Distance makes the heart ponder

November 25, 2007|By DAN RODRICKS

The gathering after the funeral took place in a catering hall instead of a relative's home - because there was no longer a relative's home nearby - so, when the two hours were up and all the food had been served, three waitresses started quickly clearing tables and moving chairs. That was a signal for the rest of us to head for the doors and get on with our lives. There were quick farewells and hugs and kisses, then into the parking lot and into cars, and back to the errands and chores of a busy Saturday.

No long, easy chats to catch up with cousins. No coffee with anisette and a little biscotti.

Time to hit the road. Time to get to the airport.

See you next time someone dies.

It's a common scene from American life - baby boomers at middle age burying their mothers, fathers and aunts and uncles; relatives stationed all over the United States, gathering only on occasion and going to considerable trouble when they do. I've felt the Big Chill before but not like that - when everyone split after a beloved aunt's funeral and I sat alone in a rental car in an empty parking lot for a few minutes, wondering where my family had gone.

I have never sensed absence and loss as much as I did at that moment.

Thanksgiving has become a transcontinental storm of air and ground traffic; the highways and airports will be crammed with travelers again today. Why?

Because hundreds of thousands of families are scattered across the fruited plain - the great American diaspora - and getting with family for a holiday requires more travel, expense and trouble than ever. (And some people just fly to Vegas now and forget the whole thing.)

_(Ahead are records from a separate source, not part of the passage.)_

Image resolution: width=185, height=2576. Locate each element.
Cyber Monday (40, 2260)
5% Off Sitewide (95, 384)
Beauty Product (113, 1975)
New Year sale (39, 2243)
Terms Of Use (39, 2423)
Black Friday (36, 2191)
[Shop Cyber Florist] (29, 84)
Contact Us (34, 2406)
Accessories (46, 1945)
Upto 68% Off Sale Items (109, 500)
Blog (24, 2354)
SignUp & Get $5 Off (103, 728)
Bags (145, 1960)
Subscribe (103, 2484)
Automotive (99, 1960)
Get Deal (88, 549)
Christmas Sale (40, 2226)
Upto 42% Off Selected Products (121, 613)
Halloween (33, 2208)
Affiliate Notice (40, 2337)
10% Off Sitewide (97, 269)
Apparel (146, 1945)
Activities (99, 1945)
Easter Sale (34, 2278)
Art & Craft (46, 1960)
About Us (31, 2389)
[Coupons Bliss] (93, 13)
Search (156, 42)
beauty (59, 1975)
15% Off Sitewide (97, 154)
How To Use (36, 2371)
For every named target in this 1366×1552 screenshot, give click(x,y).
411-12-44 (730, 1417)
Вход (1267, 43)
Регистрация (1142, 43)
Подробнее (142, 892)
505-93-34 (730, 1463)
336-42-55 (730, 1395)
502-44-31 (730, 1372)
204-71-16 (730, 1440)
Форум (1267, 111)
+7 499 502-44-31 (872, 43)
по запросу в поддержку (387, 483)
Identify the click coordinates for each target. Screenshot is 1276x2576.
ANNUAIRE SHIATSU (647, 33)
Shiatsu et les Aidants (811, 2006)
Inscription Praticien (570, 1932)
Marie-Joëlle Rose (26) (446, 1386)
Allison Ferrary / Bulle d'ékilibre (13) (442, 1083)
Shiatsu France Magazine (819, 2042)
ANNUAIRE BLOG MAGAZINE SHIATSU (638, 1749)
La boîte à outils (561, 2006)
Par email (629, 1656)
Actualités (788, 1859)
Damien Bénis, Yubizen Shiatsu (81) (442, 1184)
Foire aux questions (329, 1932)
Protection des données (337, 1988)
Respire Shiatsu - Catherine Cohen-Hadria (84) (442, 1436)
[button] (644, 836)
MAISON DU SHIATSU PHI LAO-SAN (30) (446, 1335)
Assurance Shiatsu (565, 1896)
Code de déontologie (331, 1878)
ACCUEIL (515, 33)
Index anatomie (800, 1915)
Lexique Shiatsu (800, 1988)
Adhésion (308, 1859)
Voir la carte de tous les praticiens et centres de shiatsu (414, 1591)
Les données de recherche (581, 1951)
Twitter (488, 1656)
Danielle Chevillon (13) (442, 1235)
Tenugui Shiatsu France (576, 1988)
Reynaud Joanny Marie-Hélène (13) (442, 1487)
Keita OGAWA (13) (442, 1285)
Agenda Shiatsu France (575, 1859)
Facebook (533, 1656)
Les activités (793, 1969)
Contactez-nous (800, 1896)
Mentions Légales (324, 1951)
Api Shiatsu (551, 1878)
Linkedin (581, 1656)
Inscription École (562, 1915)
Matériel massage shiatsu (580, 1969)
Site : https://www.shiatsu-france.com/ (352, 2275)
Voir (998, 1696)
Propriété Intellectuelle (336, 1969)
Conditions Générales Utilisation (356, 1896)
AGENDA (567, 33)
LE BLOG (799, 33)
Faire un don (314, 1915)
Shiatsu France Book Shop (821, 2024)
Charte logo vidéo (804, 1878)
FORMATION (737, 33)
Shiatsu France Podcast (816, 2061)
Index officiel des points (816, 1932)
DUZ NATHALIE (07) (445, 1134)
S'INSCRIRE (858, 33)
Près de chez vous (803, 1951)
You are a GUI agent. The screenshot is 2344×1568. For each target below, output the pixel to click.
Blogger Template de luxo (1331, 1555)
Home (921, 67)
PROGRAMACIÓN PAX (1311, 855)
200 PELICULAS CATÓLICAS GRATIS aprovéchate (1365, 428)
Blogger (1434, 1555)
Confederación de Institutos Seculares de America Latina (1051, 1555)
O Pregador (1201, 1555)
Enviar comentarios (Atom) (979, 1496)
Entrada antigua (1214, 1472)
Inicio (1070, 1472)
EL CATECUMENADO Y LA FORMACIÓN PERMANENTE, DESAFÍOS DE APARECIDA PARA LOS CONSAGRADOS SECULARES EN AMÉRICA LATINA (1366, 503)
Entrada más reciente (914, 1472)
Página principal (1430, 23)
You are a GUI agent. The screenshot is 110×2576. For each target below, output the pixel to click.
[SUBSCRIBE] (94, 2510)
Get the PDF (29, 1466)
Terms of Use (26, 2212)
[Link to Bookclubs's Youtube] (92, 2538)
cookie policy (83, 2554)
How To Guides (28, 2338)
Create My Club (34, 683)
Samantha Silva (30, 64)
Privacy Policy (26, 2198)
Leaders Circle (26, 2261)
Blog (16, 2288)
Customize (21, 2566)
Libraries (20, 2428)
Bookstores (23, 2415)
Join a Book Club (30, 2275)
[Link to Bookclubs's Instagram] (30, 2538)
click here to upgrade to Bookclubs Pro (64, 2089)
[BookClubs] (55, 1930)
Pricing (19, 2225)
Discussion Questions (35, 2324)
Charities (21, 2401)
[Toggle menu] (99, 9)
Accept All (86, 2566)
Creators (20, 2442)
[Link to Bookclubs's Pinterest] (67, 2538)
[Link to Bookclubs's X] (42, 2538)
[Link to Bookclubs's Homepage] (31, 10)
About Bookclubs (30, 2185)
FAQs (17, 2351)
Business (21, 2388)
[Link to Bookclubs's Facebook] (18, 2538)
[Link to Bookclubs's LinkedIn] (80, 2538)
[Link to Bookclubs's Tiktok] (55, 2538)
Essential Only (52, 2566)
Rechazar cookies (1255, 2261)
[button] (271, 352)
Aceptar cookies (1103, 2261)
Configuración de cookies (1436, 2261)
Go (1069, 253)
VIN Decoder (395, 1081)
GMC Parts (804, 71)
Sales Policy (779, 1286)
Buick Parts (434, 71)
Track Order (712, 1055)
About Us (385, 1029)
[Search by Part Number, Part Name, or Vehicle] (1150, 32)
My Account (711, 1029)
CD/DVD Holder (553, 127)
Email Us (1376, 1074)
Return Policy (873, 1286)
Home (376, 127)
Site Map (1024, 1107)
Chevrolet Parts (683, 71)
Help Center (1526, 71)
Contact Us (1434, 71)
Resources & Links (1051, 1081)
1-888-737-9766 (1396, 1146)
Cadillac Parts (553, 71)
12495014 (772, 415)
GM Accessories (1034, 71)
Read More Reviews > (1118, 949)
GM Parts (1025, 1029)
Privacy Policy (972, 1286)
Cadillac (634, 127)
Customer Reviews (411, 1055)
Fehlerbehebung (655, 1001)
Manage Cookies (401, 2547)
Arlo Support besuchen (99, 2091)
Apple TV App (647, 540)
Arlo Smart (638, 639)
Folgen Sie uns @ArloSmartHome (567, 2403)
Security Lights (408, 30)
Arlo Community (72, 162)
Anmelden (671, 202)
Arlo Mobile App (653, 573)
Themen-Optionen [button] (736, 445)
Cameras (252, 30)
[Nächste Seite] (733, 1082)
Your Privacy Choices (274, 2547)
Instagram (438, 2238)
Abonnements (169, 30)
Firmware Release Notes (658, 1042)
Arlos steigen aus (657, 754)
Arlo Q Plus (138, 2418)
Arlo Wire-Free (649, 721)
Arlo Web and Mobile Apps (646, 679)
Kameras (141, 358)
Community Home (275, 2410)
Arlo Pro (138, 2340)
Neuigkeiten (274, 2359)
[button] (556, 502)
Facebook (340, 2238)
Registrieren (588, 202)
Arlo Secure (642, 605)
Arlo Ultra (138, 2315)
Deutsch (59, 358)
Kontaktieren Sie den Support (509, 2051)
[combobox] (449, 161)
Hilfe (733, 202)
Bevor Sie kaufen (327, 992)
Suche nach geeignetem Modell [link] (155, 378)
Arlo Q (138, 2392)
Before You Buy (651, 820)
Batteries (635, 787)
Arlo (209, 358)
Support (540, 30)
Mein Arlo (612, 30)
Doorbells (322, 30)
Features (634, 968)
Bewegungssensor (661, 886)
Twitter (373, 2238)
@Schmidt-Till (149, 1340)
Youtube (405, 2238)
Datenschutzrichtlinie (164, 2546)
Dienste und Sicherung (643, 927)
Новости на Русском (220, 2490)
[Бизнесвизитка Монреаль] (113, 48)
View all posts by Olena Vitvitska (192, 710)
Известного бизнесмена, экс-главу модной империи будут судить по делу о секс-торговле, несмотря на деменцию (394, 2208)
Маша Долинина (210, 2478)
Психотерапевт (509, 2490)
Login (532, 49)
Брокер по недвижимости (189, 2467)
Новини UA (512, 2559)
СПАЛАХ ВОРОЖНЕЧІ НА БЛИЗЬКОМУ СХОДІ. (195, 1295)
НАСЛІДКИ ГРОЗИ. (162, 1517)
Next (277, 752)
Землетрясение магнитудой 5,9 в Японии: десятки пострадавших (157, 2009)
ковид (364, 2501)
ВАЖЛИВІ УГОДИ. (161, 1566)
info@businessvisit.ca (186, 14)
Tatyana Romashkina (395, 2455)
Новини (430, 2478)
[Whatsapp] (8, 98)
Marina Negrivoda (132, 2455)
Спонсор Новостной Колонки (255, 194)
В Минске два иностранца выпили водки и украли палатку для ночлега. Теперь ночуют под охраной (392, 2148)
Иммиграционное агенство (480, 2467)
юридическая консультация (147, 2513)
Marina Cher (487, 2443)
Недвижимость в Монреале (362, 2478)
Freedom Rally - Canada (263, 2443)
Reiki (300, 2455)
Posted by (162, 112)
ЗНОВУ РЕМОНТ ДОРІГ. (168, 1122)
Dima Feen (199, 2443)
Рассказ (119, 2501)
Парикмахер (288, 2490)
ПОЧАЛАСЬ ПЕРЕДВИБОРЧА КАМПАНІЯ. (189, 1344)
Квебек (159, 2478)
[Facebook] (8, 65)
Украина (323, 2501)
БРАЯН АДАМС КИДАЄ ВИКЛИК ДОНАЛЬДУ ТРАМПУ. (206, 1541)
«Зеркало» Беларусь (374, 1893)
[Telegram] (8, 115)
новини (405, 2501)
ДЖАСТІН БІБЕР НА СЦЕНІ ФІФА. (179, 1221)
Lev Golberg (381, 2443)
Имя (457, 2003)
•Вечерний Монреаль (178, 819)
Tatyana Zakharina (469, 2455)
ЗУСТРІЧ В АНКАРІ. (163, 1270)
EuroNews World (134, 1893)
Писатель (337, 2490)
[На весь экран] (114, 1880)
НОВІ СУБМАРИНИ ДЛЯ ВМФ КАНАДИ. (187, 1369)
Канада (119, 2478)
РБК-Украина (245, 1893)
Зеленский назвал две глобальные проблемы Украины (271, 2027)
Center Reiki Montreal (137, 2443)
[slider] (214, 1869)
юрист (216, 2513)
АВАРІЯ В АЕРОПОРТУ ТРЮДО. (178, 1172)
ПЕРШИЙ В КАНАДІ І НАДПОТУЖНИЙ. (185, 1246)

We've made choices for career and climate, for love and profit - and for the millions of Americans who still care about kin, that means a long ride home.

It means long lapses in seeing family - that quaint institution that is far more powerful a force than we care to admit. Americans, we like to tell ourselves, are a special breed. We thrive in our independence. We like to be out there. We like to think of ourselves as adventurous and pioneering. And we're busier than ever, with limited time to get home to see relatives, assuming home still exists and that all the relatives haven't moved to Sarasota or Phoenix.

Cue Carole King: "So far away, doesn't anybody stay in one place anymore?"

Our ancestors were immigrants, traveling thousands of miles from their homelands, leaving behind family and friends for the New World and its promise. They felt absence, they felt loss; they survived profound homesickness. Most of them managed to overcome fear and sadness and get on with their American lives.

Then there was a time of relative stability, when the new Americans moved and settled into city neighborhoods, helped create small towns and establish family farms. They anchored themselves - for a generation or two or three or four.

Then came the next big wave of movement, within the continent, from the Northeast to the Sunbelt, from East to West, from North to South. Americans moved for opportunity and better weather. We became an increasingly mobile society, a generation of college-educated, professional migrants and transplants, constantly scouring the horizons for the next good thing.

This is America, land of opportunity, and the best opportunity hardly ever seems to be down the street from your childhood home. I have cousins in New York and London, Chicago and Charlotte, Reno and Dallas to prove it.

I have often found myself quietly envying men and women who grew up in Baltimore, still live here and have plenty of family nearby. I gather, however, that they don't always think it's such a great thing; they seem a little self-conscious about having never moved away, not even for college. Some might feel they sold themselves short by never making a move to a bigger city, a bigger career, a larger life.

But they know, as we all do, that you can't have everything. Everything involves trade-offs.

Stay in one place - work the same stable job, if you can, year after year or run the family business - and you might become bored and miss a great challenge elsewhere, and live with regret. On the other hand, your family is always a short drive away. The clock ticks, and aunts and uncles die, but cousins and brothers and sisters and nephews and nieces surround you, and you can see them easily, if you want. Even if you don't appreciate it, they're just a few miles away and they fill a psychic space; they're there if you need them.

Move away for what seems a great job or for a perfect climate, and you won't have the company of a favorite uncle or old friend for long periods of time. Your cousins might scatter as well, and the family becomes a series of pins on the national map. The Big Chill sets in and it can get pretty cold out there, in the rental car in the empty parking lot.